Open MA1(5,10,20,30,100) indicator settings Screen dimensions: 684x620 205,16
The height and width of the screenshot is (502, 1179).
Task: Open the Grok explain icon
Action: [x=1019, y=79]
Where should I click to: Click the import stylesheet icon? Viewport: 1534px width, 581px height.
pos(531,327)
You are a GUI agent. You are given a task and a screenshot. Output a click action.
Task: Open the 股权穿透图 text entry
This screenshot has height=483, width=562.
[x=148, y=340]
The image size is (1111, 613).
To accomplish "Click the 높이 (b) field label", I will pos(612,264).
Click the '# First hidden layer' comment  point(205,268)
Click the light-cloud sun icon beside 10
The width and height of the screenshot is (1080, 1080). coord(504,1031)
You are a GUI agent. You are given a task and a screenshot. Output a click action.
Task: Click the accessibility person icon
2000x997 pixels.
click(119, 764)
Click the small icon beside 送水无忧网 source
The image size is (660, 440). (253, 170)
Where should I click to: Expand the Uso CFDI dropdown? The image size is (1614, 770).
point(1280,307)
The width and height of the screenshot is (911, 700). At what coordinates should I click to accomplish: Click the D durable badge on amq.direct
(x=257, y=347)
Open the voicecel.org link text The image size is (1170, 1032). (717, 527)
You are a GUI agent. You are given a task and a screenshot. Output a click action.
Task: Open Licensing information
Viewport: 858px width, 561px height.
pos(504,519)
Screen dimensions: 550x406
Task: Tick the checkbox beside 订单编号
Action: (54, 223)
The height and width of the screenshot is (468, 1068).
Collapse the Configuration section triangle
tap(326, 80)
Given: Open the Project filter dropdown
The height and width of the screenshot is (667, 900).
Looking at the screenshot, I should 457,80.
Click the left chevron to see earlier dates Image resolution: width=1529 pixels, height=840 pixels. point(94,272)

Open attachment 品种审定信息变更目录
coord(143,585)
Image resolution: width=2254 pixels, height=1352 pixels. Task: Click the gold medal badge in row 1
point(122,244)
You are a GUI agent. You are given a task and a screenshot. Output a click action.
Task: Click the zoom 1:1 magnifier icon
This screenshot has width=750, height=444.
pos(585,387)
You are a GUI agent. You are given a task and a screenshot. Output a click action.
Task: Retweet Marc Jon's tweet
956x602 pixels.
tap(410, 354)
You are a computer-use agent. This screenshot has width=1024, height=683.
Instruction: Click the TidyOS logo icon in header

## YOUR INSTRUCTIONS:
Would you set down the full listing exactly as it reads?

## ANSWER:
Open MA1(5,10,20,30,100) indicator settings Screen dimensions: 684x620 205,16
The height and width of the screenshot is (502, 1179).
Task: Open the Grok explain icon
Action: [x=1019, y=79]
Where should I click to: Click the import stylesheet icon? Viewport: 1534px width, 581px height.
pos(531,327)
You are a GUI agent. You are given a task and a screenshot. Output a click action.
Task: Open the 股权穿透图 text entry
This screenshot has height=483, width=562.
[x=148, y=340]
The image size is (1111, 613).
To accomplish "Click the 높이 (b) field label", I will pos(612,264).
Click the '# First hidden layer' comment  point(205,268)
Click the light-cloud sun icon beside 10
The width and height of the screenshot is (1080, 1080). coord(504,1031)
You are a GUI agent. You are given a task and a screenshot. Output a click action.
Task: Click the accessibility person icon
2000x997 pixels.
click(119, 764)
Click the small icon beside 送水无忧网 source
The image size is (660, 440). (253, 170)
Where should I click to: Expand the Uso CFDI dropdown? The image size is (1614, 770).
point(1280,307)
The width and height of the screenshot is (911, 700). At what coordinates should I click to accomplish: Click the D durable badge on amq.direct
(x=257, y=347)
Open the voicecel.org link text The image size is (1170, 1032). (717, 527)
You are a GUI agent. You are given a task and a screenshot. Output a click action.
Task: Open Licensing information
Viewport: 858px width, 561px height.
pos(504,519)
Screen dimensions: 550x406
Task: Tick the checkbox beside 订单编号
Action: (54, 223)
The height and width of the screenshot is (468, 1068).
Collapse the Configuration section triangle
tap(326, 80)
Given: Open the Project filter dropdown
The height and width of the screenshot is (667, 900).
Looking at the screenshot, I should 457,80.
Click the left chevron to see earlier dates Image resolution: width=1529 pixels, height=840 pixels. point(94,272)

Open attachment 品种审定信息变更目录
coord(143,585)
Image resolution: width=2254 pixels, height=1352 pixels. Task: Click the gold medal badge in row 1
point(122,244)
You are a GUI agent. You are given a task and a screenshot. Output a click action.
Task: Click the zoom 1:1 magnifier icon
This screenshot has width=750, height=444.
pos(585,387)
You are a GUI agent. You are given a task and a screenshot. Output a click action.
Task: Retweet Marc Jon's tweet
956x602 pixels.
tap(410, 354)
You are a computer-use agent. This screenshot has width=1024, height=683.
Instruction: Click the TidyOS logo icon in header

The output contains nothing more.